Unter der Weimarer Verfassung durften die jungen Mädchen Abitur machen und studieren. In unserem Oberlyzeum gehörte ich zum zweiten Jahrgang, dem das möglich war. »Du musst studieren«, sagte meine Mutter, »Literatur, Theaterwissenschaft. Und dann wirst du Schauspielerin. Du hast das Zeug dazu. Heirate nie! In der Ehe gibt die Frau meistens ihre Persönlichkeit auf, der Mann nie.«

Ähnlich, aber etwas weniger radikal, sprach zu uns unsere Schuldirektorin, Frau Oberstudienrätin Schulze. »Meine Damen«, sagte sie, »wir« – damit meinte sie ihren Jahrgang – »haben für die Emanzipation der Frau gekämpft. Und wir erwarten, dass Sie sich unserer Opfer würdig erweisen. Also erst das Studium, dann der Beruf und dann die Ehe – wenn es unbedingt sein muss«, fügte sie mit einem Lächeln hinzu.

Die letzten drei Schuljahre waren für meine Entwicklung ziemlich wichtig. Wir nannten sie damals Obersekunda, Unterprima und Oberprima. Meine Lieblingsfächer waren Deutsch, Geschichte, Englisch und Französisch. In Mathematik, Physik und Chemie kam ich gerade über die Runden. Besonders liebte ich Geschichte und meine Geschichtslehrerin, Fräulein Kühl. Sie war um die vierzig und faszinierte mich mit ihrem schönen, herben Gesicht. Und immer trug sie lange Schals romantisch um ihre Schultern geschlungen. Sie machte aus jeder Geschichtsstunde ein spannendes Erlebnis.

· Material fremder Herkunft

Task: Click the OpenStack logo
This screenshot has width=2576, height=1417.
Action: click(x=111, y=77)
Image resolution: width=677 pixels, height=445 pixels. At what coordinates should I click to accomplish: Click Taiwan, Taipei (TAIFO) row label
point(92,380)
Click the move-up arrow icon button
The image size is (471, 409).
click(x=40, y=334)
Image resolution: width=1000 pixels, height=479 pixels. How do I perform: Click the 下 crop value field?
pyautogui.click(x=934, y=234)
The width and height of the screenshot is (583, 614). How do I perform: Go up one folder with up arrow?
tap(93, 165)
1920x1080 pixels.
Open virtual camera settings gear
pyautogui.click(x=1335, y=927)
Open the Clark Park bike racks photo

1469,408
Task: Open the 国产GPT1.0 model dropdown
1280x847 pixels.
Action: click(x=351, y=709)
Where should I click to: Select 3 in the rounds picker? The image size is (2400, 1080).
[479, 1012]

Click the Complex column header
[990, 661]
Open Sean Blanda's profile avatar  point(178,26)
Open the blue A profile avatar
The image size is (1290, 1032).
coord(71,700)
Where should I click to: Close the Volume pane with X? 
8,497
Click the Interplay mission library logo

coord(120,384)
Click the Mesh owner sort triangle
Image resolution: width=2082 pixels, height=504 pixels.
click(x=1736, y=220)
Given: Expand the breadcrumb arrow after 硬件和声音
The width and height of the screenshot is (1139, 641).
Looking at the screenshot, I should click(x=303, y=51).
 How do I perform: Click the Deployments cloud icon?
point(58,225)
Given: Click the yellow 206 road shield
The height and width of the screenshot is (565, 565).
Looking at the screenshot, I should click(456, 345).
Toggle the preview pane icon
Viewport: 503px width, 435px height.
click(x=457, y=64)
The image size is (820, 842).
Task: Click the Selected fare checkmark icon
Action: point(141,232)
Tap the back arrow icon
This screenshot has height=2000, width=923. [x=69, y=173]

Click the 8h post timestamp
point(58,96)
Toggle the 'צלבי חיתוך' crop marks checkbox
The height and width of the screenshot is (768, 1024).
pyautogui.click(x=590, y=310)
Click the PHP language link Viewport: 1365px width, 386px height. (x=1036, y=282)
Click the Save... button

Unvergesslich geblieben ist mir, wie sie über die »Imponderabilien« sprach, über das Unwägbare im menschlichen Geschick. »Es sind die Imponderabilien, die alle cleveren Kalkulationen und Strategien zunichtemachen«, erklärte sie immer wieder anhand von großen Ereignissen. Ja, die Imponderabilien, die habe ich auch kennengelernt und das Wort nie mehr vergessen. Wie glücklich bin ich, dass ich diese letzten Jahre in der Schule noch mitbekommen habe. Einige Jahre später war es uns Juden nicht mehr möglich, eine deutsche Schule zu besuchen.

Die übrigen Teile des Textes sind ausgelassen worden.